Dass eine Wahl geheim durchzuführen ist, ist eine Rechtspflicht (Art 26 Abs 1 B- VG für die Nationalratswahl; § 87 Abs 2 Nationalrats-Geschäftsordnungsgesetz für Wahlen im Nationalrat selbst). Diese darf nicht so unterlaufen werden, dass der Wähler/ die Wählerin gleichsam "freiwillig" auf die Geheimhaltung verzichtet und seine/ihre Anonymität preisgibt.
Warum darf das nicht sein? – Aus zwei Gründen: 1. Der Pflicht, Wahlen geheim durchzuführen, korrespondiert das Recht jedes Wählers und jeder Wählerin, dass sein/ ihr Wahlverhalten nicht offen gelegt wird. Wenn z. B. bei einer Nationalratswahl in einem Wahlsprengel von 100 Wahlberechtigten 99 ihre Stimmzettel mit ihrem jeweiligen Namen versehen, ist das Wahlverhalten der 100. Person offen gelegt.

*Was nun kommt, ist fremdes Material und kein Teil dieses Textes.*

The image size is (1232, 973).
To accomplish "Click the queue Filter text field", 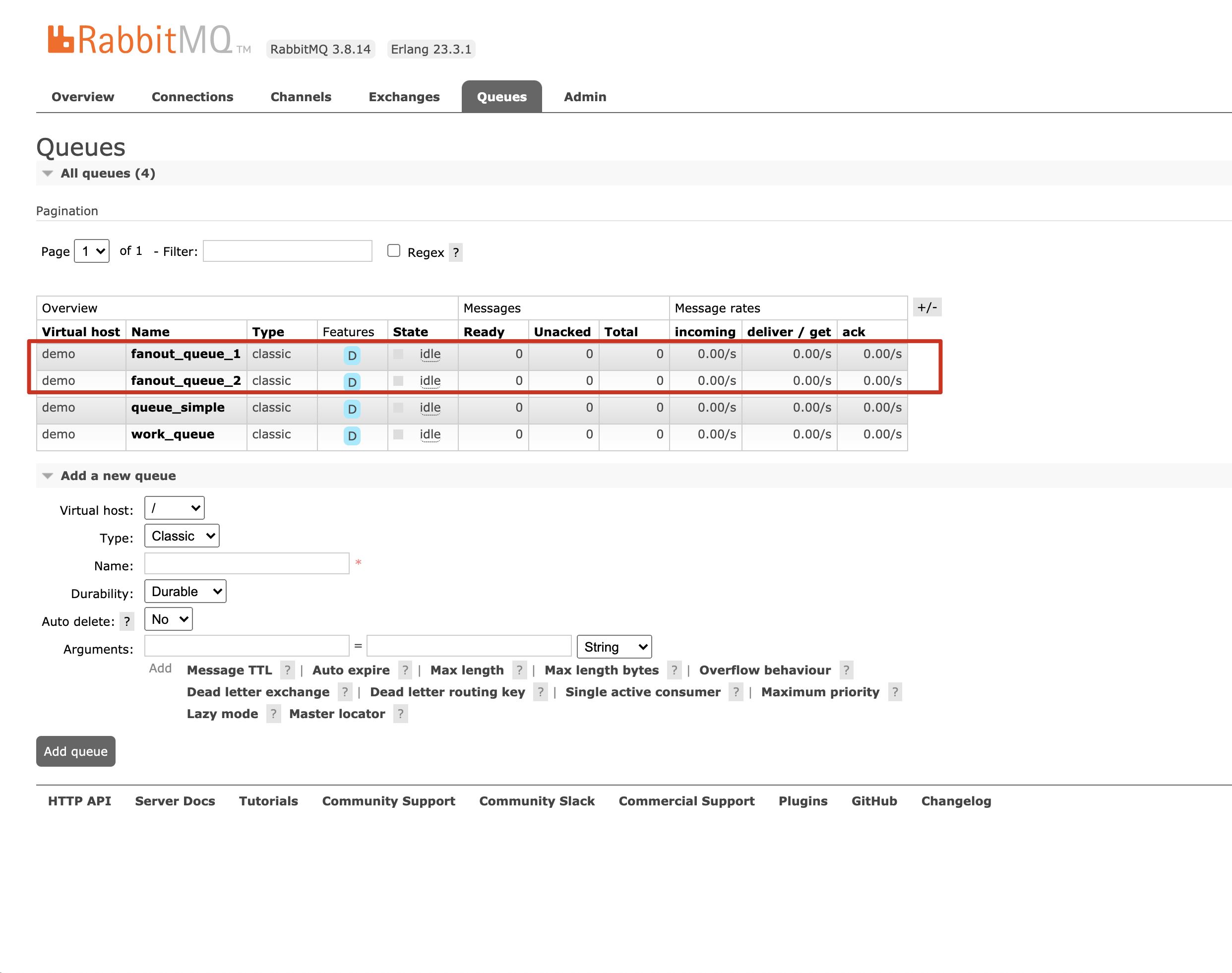I will coord(288,251).
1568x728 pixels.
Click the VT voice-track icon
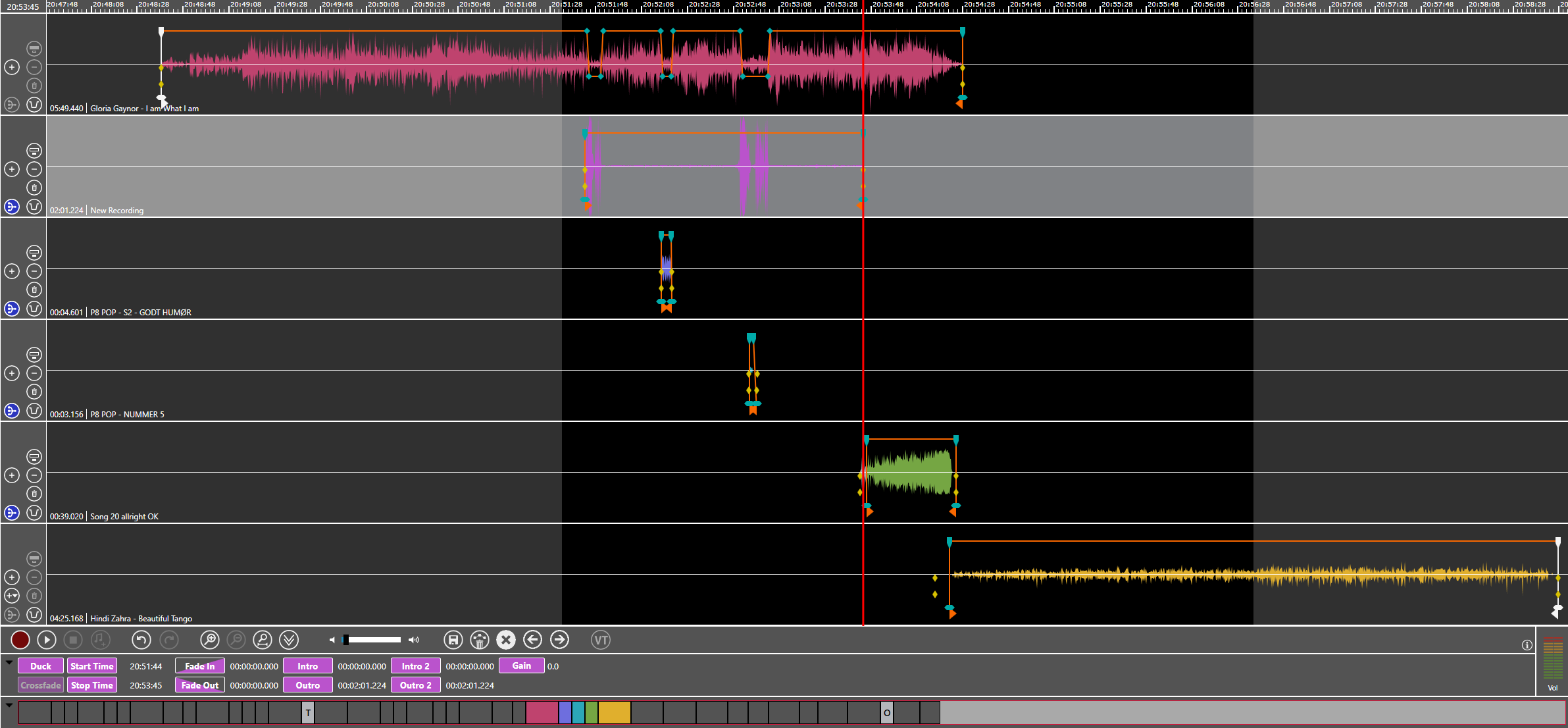(x=600, y=640)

2. Die geheime Wahl soll es dem Wähler/der Wählerin ermöglichen, seinen/ihren Willen unbeeinflusst von familiären, gruppenmäßigen oder gesellschaftlichen Zwängen auszuüben. Unterliefe man diese Rechtspflicht, indem man Stimmzettel markiert, würde der soziale Druck auf diejenigen steigen, die ihre Anonymität nicht preisgeben wollen, dies dennoch zu tun.
Art. 134 der Verfassung der alten Sowjetunion schrieb für Wahlen die geheime Abstimmung vor. Es war jedoch von der Führung forcierter Usus, im Wahllokal offen abzustimmen. Auf diese Weise konnte von den Parteifunktionären nicht nur das Wahlverhalten kontrolliert werden, sondern es machte sich der von vornherein verdächtig, der geheim wählen wollte.